WHAT IS EXPECTED:
Search the material below for the word "click" and copy every line in which it occurs.

WORKING DATA:
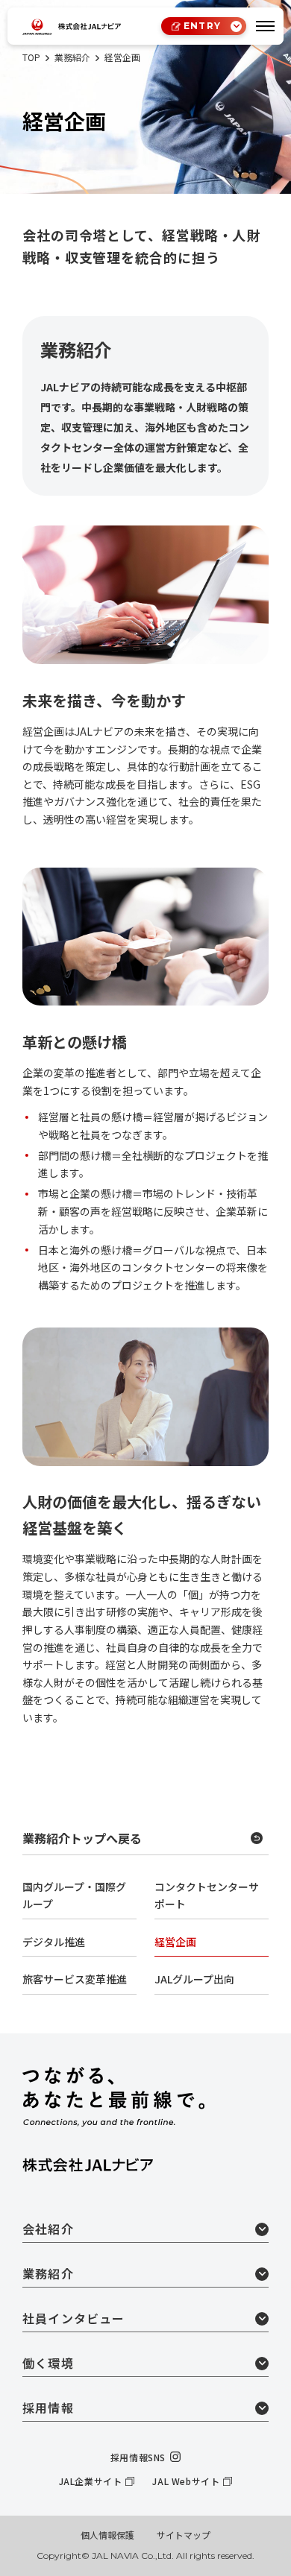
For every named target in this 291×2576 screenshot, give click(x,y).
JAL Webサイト (185, 2481)
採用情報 (48, 2407)
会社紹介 (48, 2229)
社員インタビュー (73, 2318)
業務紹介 (48, 2273)
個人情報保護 (107, 2534)
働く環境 (48, 2363)
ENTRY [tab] (202, 25)
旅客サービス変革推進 (74, 1979)
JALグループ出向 (194, 1979)
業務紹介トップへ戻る (82, 1838)
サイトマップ (183, 2534)
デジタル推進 (53, 1941)
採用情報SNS (138, 2457)
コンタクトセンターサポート (206, 1895)
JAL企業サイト (90, 2481)
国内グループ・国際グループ (74, 1895)
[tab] (265, 26)
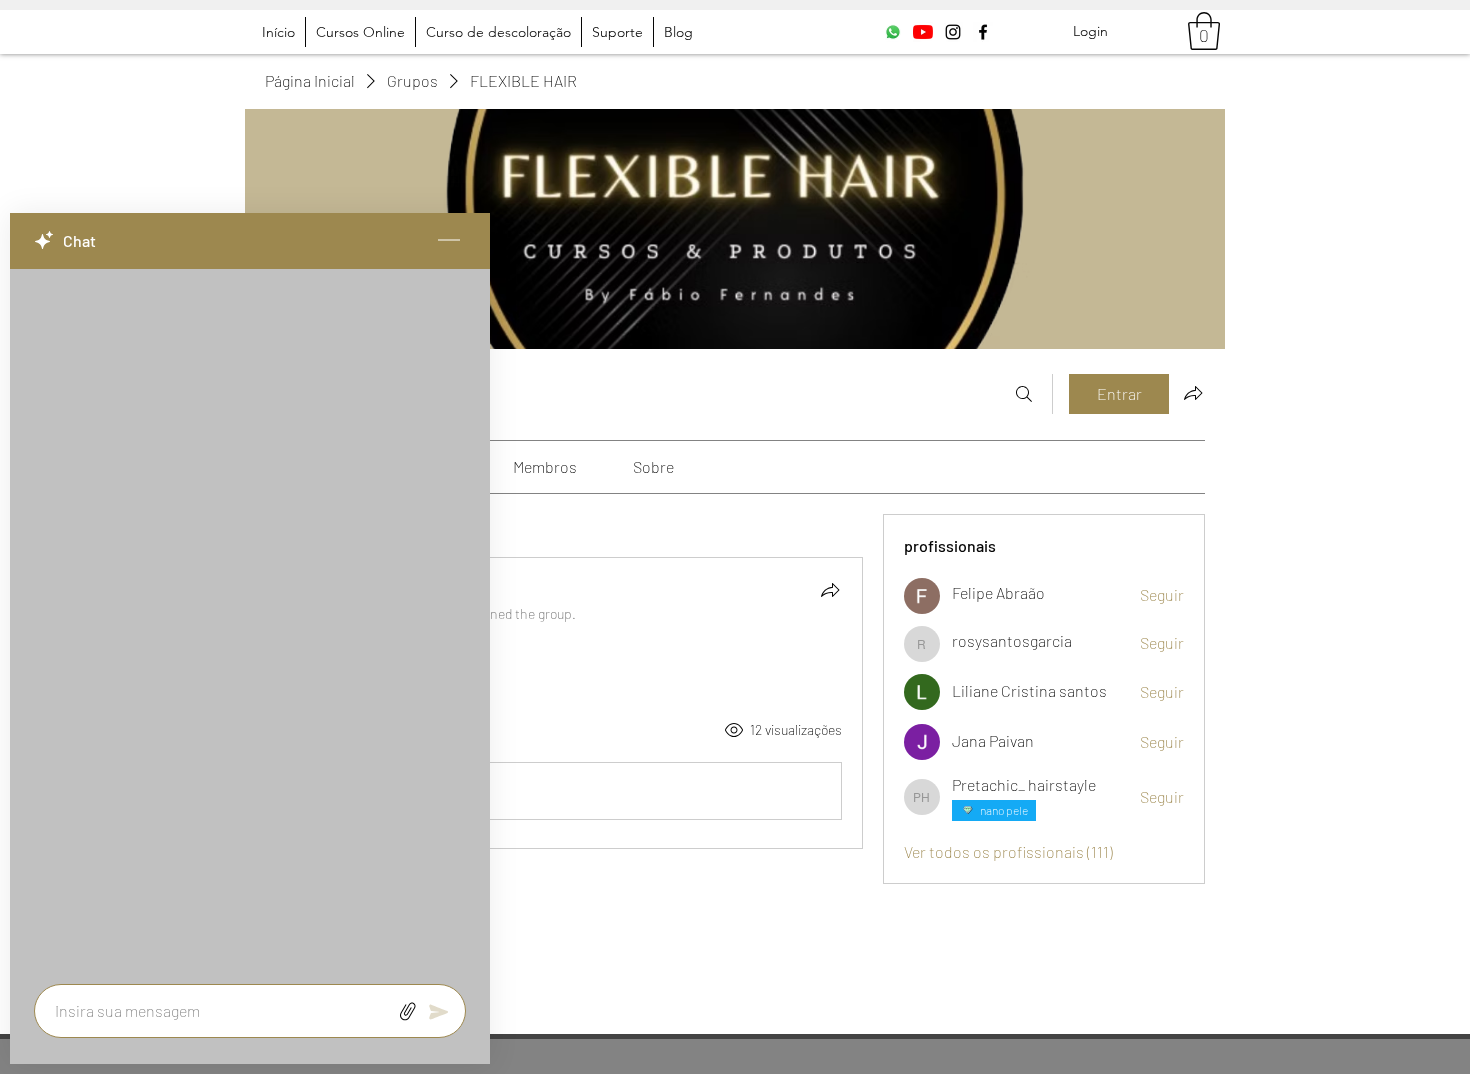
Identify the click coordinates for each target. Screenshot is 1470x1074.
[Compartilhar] (830, 590)
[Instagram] (953, 32)
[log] (250, 620)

ANSWER AREA:
For every named target in this 291×2576 screenshot, give click(x,y).
Identify the click coordinates for each target. Screenshot is 1470x1074.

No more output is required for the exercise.